In addition to having an affair in the middle of Clinton’s impeachment; apologizing to Jesse Jackson on behalf of J.C. Watts – one of two black Republicans then in Congress –- for having criticized “poverty pimps,” and then inviting Jackson to a State of the Union address; cutting a global warming commercial with Nancy Pelosi; supporting George Soros’ candidate Dede Scozzafava in a congressional special election; appearing in public with the Rev. Al Sharpton to promote nonspecific education reform; and calling Paul Ryan’s plan to save Social Security “right-wing social engineering,” we found out this week that Gingrich was a recipient of Freddie Mac political money. … 

… Although Fannie Mae and Freddie Mac — the institutions most responsible for the nation’s current financial crisis — were almost entirely Democratic cash cows, they managed to dirty up enough Republicans to make it seem like bipartisan corruption.

Democrats sucked hundreds of millions of dollars out of these institutions: Franklin Raines, $90 million; Jamie Gorelick, $26.4 million; Jim Johnson, $20 million.

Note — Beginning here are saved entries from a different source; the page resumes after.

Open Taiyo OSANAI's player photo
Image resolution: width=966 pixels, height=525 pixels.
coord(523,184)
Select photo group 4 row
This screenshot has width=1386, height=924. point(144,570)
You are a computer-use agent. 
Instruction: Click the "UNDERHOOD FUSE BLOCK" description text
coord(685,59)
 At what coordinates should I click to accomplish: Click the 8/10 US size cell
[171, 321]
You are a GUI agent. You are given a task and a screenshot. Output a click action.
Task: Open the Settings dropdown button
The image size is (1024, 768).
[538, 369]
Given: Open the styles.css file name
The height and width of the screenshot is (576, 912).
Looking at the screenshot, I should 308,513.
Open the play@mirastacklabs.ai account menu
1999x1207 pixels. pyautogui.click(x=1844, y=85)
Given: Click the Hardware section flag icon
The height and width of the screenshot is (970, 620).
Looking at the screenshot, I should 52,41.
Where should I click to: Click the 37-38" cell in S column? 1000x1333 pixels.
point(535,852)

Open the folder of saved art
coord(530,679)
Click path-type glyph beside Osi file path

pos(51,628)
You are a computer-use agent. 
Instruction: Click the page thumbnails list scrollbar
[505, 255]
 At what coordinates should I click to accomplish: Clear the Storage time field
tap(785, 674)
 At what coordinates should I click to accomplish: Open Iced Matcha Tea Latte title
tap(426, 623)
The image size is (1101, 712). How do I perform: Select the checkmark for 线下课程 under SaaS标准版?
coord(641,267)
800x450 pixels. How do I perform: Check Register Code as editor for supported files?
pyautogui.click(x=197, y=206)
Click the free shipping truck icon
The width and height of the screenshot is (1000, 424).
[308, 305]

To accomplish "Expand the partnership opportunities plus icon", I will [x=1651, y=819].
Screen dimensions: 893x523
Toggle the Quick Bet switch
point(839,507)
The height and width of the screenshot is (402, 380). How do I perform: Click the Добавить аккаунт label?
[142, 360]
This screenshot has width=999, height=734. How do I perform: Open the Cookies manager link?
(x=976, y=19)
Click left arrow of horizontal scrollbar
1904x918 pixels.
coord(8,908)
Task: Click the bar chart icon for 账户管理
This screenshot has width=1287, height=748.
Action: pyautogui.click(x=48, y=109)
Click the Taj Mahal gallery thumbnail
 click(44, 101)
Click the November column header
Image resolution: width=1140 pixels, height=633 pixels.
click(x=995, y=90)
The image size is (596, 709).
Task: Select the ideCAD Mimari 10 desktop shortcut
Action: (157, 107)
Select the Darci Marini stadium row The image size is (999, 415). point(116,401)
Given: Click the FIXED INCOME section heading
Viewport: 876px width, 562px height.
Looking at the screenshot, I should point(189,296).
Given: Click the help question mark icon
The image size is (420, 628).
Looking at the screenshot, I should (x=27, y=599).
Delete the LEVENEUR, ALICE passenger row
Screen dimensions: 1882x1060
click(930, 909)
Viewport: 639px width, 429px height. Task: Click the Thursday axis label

By contrast, Republicans came cheap. For the amazingly good price of only $300,000 apiece, Fannie and Freddie bought the good will of former Reps. Vin Weber, R-Minn., Susan Molinari, R-N.Y., and Newt Gingrich, R-Ga.* Former Sen. Alfonse D’Amato, R-N.Y., was even cheaper at $240,000.

[*Correction: After Gingrich admitted last week to receiving $300,000 from Freddie, we found out this week that it was actually closer to $1.6 million.] …

… Instead of sitting on our thumbs, wishing Ronald Reagan were around, or chasing the latest mechanical rabbit flashed by the media, conservatives ought to start rallying around Romney as the only Republican who has a shot at beating Obama. We’ll attack him when he’s president.

It’s fun to be a purist, but let’s put that on hold until Obama and his abominable health care plan are gone, please.

 

Kimberley Strassel gives us the back story on the government gripes against Gibson Guitar. 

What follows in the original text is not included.